# Data listing
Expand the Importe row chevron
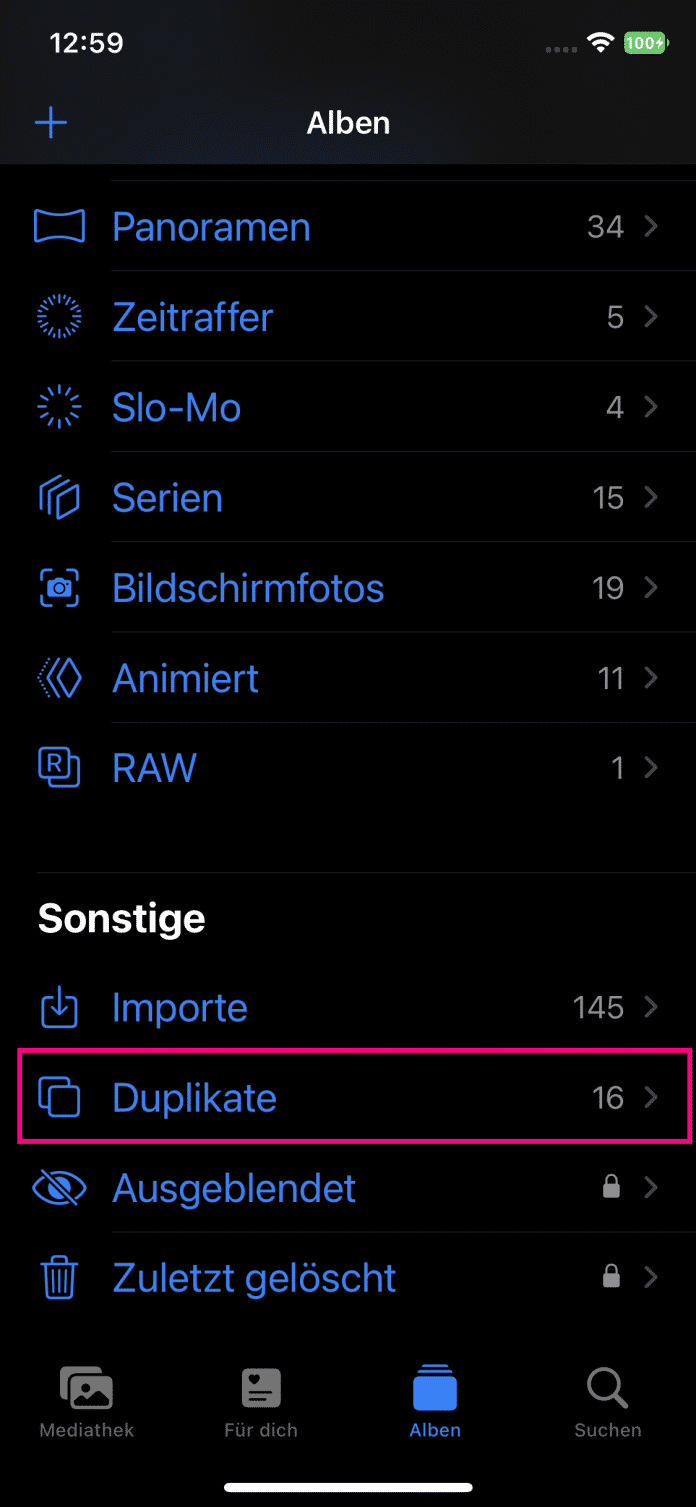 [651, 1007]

...

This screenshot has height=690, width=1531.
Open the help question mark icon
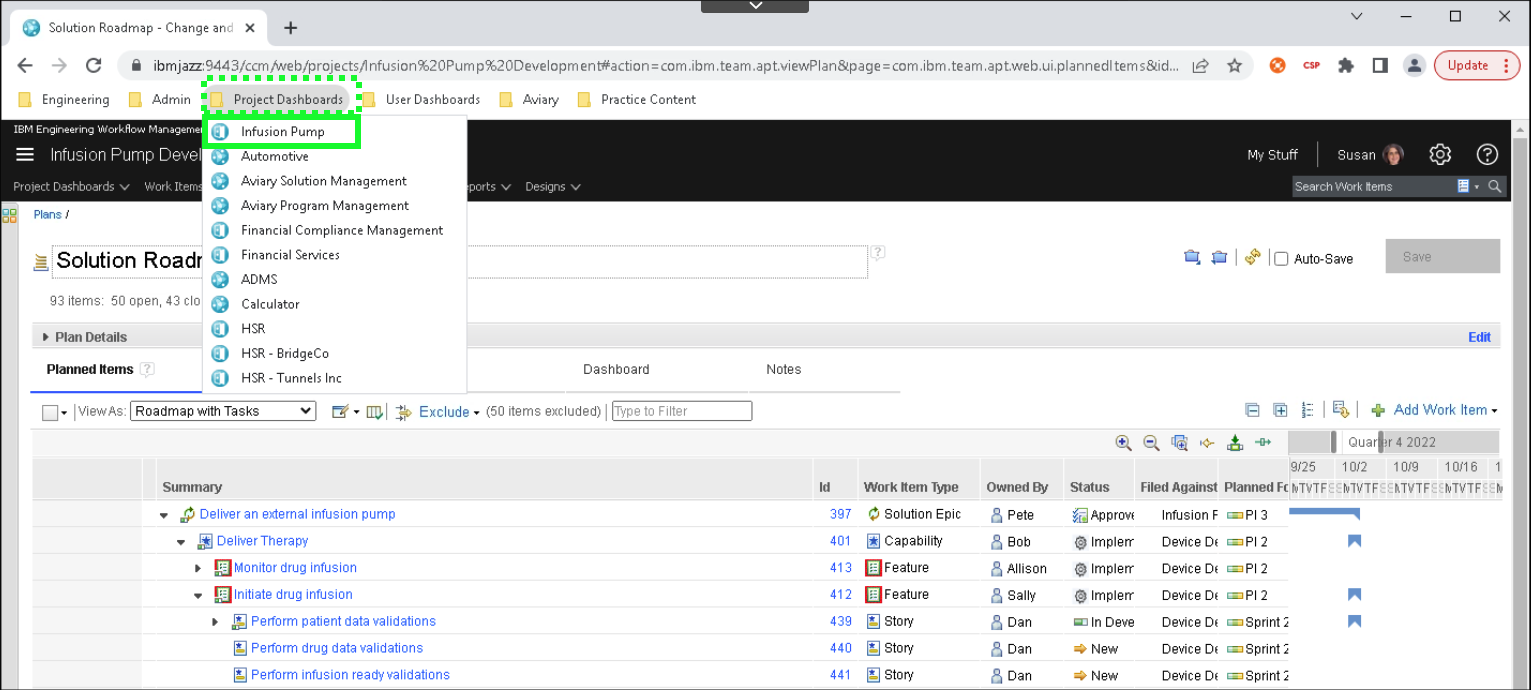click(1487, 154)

---

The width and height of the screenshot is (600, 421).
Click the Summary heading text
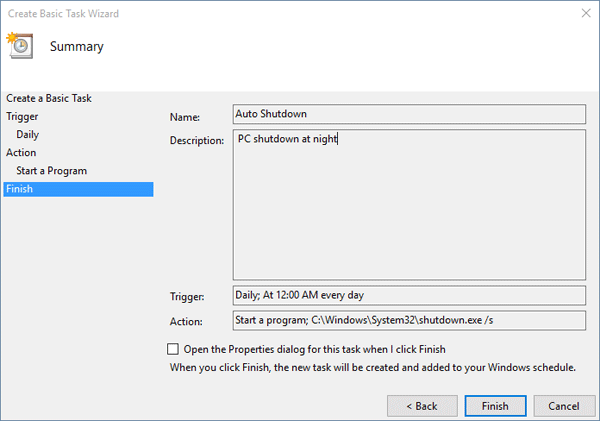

# Task brief
Gather every line of the entries above that contains the string "screenshot".

# Worked answer
This screenshot has height=690, width=1531.
The width and height of the screenshot is (600, 421).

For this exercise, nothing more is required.